Check your understanding:
a - In the VPGL exome study excerpt, in which gene was a novel stop-gain variant found?
b - Write out the part of the VPGL exome study excerpt that runs from "According to the" to "(COSM328007; pancreatic cancer).".

Source document:
○ ○ ○ ○

Using the whole exome-sequencing, a missense mutation in the SDHD gene, NM_003002: c.A305G, p.H102R (chr11: 111959726, rs104894302), was determined in the VPGL (Additional file 1). This was the same mutation that was identified in Patient 6 (described above).

According to the COSMIC database, we found likely pathogenic variants that were earlier detected in other malignancies: TLL1 (COSM1671424; colorectal cancer), CDH8 (COSM972084; endometrial, pancreatic, and skin cancer), ANAPC5 (COSM936016; endometrial cancer), ACAN (COSM3690591, COSM3690590; colon cancer), C7orf72 (COSM3698459; colon cancer), and ZNF599 (COSM328007; pancreatic cancer).

Additionally, likely pathogenic variants were revealed in well-known tumor-associated genes. For example, variant NM_004996: c.C3901T, p.R1301C (chr16: 16225727, rs201533167) was detected in the ABCC1 gene; this variant seems to be pathogenic according to all the prediction tools used for analysis. ABCC1 belongs to the superfamily of ATP-binding cassette (ABC) transporters and plays an important role in the response to cancer chemotherapy [87]. The ALDH1L1 gene, in which we found the likely pathogenic variant NM_012190: c.G68A, p.G23D (chr3: 125879755, rs143122118), is a potential tumor suppressor gene, encoding for a protein involved in folate metabolism [88]. A likely pathogenic variant NM_007194: c.T1091C, p.I364T (chr22: 29092893, rs774179198) was revealed in the CHEK2 gene, which is commonly mutated in hereditary cancer [89]. In COL4A1, a variant NM_001845: c.G4442A, p.R1481Q (chr13: 110814597, rs376607450) was observed. COL4A1 encodes for the type IV collagen alpha protein that can contribute to tumor cell migration and invasiveness [90]. In the MADD gene, a novel stop-gain variant NM_003682: c.C2077T, p.Q693X (chr11: 47306036) was found. This gene is involved in tumor cell growth and metastasis [91]. In this patient’s VPGL, we also observed a variant NM_015641: c.G1123A, p.V375M (chr7: 115897393, rs202205760) in TES, a tumor suppressor gene involved in the regulation of tumorigenesis, angiogenesis, and metastasis [92]. Additionally, a likely pathogenic variant NM_017672: c.C1337G, p.A446G (chr15: 50916466) in the TRPM7 gene was found. This gene encodes for a protein that acts as both an ion channel and a serine/threonine-protein kinase. A few studies considered TRPM7 as a potential biomarker and therapeutic target for many tumors, including pancreatic, breast, gastric, and ovarian cancers, glioblastoma, T cell leukemia, and hypopharyngeal squamous cell carcinoma [93].

Conclusions

In this study, exome data of 8 female patients with VPGL were analyzed. In 6 of them, we revealed the existence of pathogenic/likely pathogenic variants of genes encoding for components of the SDH complex (SDHB, SDHD, SDHAF3, and SDHAF4), confirming their high mutation frequency not only in paragangliomas and pheochromocytomas but also in VPGLs as distinct tumor types. Moreover, likely pathogenic variants were identified in different tumor-associated genes as well as variants that have previously been found in common tumors, such as lung, colorectal, endometrial, and renal cancers. Our results indicate a high heterogeneity among VPGLs that is supported by a wide number of identified pathogenic/likely pathogenic variants in different genes (besides mutations in SDHx/SDHAF1–4 genes) in each patient. Obtained data contribute to a better understanding of involvement of specific genes and possible molecular mechanisms in the pathogenesis of this kind of tumor.

○ ○ ○ ○

Raw data:
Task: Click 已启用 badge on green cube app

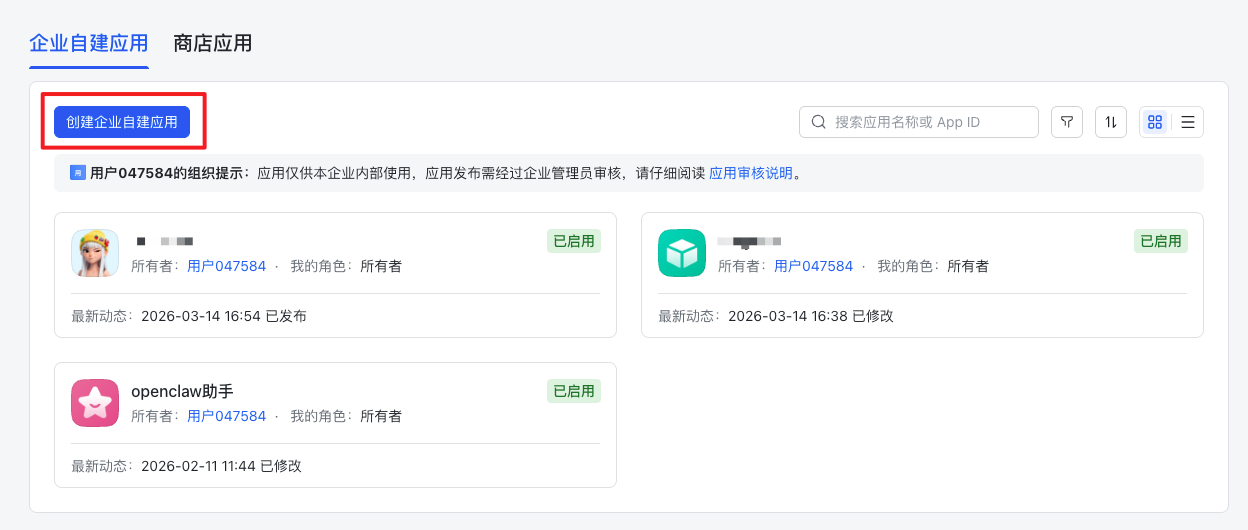Action: 1161,241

○ ○ ○ ○

Responses to the tasks:
a - The MADD gene.

b -
According to the COSMIC database, we found likely pathogenic variants that were earlier detected in other malignancies: TLL1 (COSM1671424; colorectal cancer), CDH8 (COSM972084; endometrial, pancreatic, and skin cancer), ANAPC5 (COSM936016; endometrial cancer), ACAN (COSM3690591, COSM3690590; colon cancer), C7orf72 (COSM3698459; colon cancer), and ZNF599 (COSM328007; pancreatic cancer).